Possessed is a solid piece of work. Directed by Curtis Bernhardt, it was adapted by Ranald MacDougall and Silvia Richards from Rita Weiman’s novelette “One Man’s Secret.” It looks sharp; Joseph Valentine’s cinematography creates a gothic atmosphere, and the set design and set dressing are detailed and atmospheric. So’s the sound design, to an extent unusual for the 1940s, with a recurring musical piece helping to bring out Louise’s mental disintegration. Performances are strong, and if Crawford carries the picture, Van Heflin’s cynical roué almost steals it away from her.
Most importantly, the film’s structure works to set up a mystery, keeping you interested in learning how Louise gets to the point at which she started the picture. There’s genuine suspense that comes from the film being canny about what information it gives you and what it holds back and in what order it tells you things.
The movie’s a melodrama—plot-heavy, with characters either sympathetic or not—but wanders across genres. Romance elements are front and center, while the hints of violence and doubt about what actually happened create moments out of a thriller or suspense story. Louise’s mental decay and hallucinations lead to a horror-film atmosphere. And the frame sequence establishes the movie as a medical drama.
The psychiatrists in that frame story, led by self-proclaimed exorcist Doctor Willard (Stanley Ridges), assess Louise as schizoid and suffering from psychosis, giving a clinical description to her acts. It’s a more sophisticated use of psychological jargon than in 1939's Blind Alley because it doesn’t reduce human behavior to the twitching of a marionette, but tries to explain behavior by understanding the drives and stresses behind it.
Still, Louise kills a man while in a psychotic state, and under the Production Code, killers in American films had to be punished for their crime; so this movie concludes with the psychiatrist explaining Louise’s mental state to Dean Graham, comparing psychiatrists to priests, and telling Graham that with effort and struggle and mental pain she can be cured. The psychiatrist takes the place of a judge as well as clergy. Willard lays out how Louise will suffer for breaking the law, but also suggests she can and will be rehabilitated. If not an early sign of weakening in the Production Code, it’s at the least striking that psychiatry had become accepted enough that “not guilty by reason of insanity” was a verdict the Hays Office could tolerate.
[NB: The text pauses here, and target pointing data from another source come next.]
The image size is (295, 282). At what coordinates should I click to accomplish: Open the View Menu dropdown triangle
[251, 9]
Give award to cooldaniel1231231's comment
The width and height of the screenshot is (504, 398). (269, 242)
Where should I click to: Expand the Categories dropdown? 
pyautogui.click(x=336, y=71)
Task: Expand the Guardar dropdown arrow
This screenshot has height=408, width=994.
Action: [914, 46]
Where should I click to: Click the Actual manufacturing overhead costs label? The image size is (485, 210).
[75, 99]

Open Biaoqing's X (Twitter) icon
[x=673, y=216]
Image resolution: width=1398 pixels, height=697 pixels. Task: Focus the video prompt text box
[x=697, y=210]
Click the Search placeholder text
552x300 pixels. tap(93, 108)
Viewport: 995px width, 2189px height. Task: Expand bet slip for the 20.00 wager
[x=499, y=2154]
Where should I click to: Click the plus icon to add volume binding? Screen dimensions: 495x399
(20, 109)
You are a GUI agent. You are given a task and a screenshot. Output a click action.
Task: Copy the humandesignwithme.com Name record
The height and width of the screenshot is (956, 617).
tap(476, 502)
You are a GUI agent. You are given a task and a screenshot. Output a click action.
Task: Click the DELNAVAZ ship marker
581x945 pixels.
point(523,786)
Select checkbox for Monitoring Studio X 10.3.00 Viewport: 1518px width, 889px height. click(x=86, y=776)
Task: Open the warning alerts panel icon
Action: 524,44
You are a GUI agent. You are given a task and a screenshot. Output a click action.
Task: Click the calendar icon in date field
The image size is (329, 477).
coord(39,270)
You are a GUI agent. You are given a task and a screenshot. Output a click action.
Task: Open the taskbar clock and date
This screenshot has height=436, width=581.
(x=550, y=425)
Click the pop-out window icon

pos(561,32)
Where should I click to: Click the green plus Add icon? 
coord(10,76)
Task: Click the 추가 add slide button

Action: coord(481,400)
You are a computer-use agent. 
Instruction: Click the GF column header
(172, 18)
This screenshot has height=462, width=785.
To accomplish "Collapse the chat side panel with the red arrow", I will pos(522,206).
Perhaps it helped that Louise Howell ends up under complete patriarchal control, her destiny to be determined by an older husband she doesn’t love and an aged psychiatrist who throughout the film has been in the role of her father confessor. But it’s notable that in a 1949 film Louise gets to kill a man who trifled with her affection, and doesn’t have to die or go to trial. When David’s shot we hear the gunfire, and see him from her perspective; from the waist up no wound appears, but he collapses and she shoots him again. Intended or not, the implication is that she shot him the first time in a place the Production Code wouldn't allow the film to show.
At any rate, the movie opens with Willard complaining about the rise of psychosis in the modern world and speculating that civilization is mentally unhealthy, so it’s possible to see Louise as a subversive element within the male power structure not just of the psychiatric hospital but of society as a whole: a symbol of reaction against a rationality embodied by male figures, like David Sutton (mathematician), like Dean Graham (a literal Dean and business tycoon), like Doctor Willard, who tries to impose logic on the illogical parts of the mind. The movie works because it can’t be reduced to simplistic readings, but also because it hints at that kind of symbolic overtone. The characters are complex, and Louise’s psychology is convincing, in clinical terms and otherwise.